DNA manipulations. DNA manipulation was performed using standard procedures [44]. Phusion DNA polymerase was used for PCR reactions. dNTPs, restriction enzymes, and T4 DNA ligase were obtained from New England Biolabs. DNA purification kits were provided by Qiagen. E. coli was transformed by electroporation using a Bio-Rad Micro Pulser. Plasmids were introduced into V. harveyi by conjugation [15] and exconjugants were selected using the antibiotic resistances carried on the plasmids together with polymyxin B.

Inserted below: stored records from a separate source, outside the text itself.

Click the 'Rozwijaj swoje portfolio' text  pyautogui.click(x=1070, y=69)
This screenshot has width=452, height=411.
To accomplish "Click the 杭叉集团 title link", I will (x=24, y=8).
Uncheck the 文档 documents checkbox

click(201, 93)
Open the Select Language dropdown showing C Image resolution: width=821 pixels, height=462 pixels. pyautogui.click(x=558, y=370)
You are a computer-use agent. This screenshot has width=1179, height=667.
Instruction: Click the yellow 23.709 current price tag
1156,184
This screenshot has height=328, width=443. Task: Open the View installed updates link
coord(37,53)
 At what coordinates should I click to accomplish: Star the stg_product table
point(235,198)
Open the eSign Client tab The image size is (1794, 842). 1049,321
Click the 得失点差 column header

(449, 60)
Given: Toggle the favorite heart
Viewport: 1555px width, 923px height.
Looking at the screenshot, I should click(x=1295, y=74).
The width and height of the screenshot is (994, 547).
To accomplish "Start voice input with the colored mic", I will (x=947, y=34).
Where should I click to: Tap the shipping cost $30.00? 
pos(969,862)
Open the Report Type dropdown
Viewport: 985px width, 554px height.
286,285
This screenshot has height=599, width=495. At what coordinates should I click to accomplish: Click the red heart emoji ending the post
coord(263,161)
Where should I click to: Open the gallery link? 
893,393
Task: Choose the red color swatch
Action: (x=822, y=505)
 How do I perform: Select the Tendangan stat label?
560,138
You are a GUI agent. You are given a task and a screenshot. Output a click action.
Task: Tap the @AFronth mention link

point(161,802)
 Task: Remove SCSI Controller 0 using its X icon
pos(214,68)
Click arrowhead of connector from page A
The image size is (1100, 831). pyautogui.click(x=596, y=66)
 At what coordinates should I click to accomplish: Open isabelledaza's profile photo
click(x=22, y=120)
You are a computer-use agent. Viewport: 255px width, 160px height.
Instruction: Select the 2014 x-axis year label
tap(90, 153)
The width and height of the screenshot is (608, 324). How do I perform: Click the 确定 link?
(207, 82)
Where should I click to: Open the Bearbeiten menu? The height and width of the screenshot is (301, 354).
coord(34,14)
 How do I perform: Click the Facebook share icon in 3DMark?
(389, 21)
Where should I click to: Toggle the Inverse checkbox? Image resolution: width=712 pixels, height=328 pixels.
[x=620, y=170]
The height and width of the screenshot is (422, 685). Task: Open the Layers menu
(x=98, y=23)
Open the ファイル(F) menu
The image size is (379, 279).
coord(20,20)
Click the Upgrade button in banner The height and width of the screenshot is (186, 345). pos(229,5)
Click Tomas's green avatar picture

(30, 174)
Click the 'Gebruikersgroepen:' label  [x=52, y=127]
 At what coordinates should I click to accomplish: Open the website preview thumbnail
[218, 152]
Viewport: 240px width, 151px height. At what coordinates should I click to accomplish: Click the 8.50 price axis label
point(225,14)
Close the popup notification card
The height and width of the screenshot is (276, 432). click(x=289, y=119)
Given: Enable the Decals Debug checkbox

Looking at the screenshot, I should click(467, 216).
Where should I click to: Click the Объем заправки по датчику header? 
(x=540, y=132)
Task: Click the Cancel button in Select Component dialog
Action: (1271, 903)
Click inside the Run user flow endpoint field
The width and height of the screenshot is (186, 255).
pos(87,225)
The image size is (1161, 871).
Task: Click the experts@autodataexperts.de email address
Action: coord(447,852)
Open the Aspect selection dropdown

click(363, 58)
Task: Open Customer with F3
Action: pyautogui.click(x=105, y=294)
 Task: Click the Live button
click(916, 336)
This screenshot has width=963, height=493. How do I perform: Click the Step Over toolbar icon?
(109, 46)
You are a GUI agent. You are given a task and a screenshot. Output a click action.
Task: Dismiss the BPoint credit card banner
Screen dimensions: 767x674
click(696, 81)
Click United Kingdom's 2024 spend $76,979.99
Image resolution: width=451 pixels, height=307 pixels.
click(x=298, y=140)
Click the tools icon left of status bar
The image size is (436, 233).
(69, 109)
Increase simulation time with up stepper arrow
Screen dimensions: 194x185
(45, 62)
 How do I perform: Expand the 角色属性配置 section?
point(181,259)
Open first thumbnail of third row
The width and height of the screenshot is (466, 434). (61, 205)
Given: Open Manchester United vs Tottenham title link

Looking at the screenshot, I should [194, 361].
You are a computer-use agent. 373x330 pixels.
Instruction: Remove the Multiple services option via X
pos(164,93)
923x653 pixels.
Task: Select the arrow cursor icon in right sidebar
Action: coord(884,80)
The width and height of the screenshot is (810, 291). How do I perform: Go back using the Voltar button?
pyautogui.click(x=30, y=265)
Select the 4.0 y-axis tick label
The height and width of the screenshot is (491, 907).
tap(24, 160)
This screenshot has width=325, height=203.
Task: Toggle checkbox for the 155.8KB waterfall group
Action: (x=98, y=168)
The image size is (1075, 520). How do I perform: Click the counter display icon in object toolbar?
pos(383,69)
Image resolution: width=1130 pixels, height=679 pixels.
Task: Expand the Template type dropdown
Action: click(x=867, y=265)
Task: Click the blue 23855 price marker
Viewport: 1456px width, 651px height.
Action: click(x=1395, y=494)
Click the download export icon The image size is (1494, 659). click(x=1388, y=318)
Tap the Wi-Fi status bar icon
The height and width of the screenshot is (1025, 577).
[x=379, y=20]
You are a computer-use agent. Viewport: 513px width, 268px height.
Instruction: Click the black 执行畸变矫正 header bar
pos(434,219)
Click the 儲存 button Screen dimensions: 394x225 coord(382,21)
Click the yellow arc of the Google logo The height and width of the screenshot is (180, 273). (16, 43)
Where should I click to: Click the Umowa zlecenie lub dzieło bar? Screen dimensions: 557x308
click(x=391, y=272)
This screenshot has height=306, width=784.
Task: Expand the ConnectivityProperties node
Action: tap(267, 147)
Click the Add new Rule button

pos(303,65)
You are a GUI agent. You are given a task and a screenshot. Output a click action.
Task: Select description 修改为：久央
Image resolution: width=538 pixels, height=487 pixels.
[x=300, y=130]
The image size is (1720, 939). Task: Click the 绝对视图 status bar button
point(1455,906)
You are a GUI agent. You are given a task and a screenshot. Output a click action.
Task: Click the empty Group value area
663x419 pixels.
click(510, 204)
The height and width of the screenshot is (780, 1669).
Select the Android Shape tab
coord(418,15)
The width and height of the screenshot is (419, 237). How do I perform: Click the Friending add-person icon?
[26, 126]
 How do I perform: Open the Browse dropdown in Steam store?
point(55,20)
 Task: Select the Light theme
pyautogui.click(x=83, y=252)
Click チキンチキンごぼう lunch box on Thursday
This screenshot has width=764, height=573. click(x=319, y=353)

Fluorescent protein reporter construction. A cat-resistance cassette from pKD3 [45] was cloned into vector pCMW1 [7] downstream of gfp at the BamH1 site, making pTL3. The GFP-Cmr fragment from this construct was subsequently amplified by PCR and recombined using the λ red technique [45] into a cosmid to replace the wild-type qrr4 gene, producing pTL20. Lastly, PQrr4-GFP-Cmr was introduced onto the chromosome to replace qrr4 by allelic recombination. Ptac-mCherry was amplified from the vector pEVS143-mCherry containing an IPTG inducible mCherry gene and cloned into pKD13 [45] at the NheI site, resulting in pTL82. The cosmid, pTL83, was constructed using the λ red technique by recombining the Ptac-mCherry-Kanr fragment into the intergenic region downstream of the entire lux operon. Final insertion of Ptac-mCherry-Kanr onto the V. harveyi chromosome was accomplished by allelic recombination.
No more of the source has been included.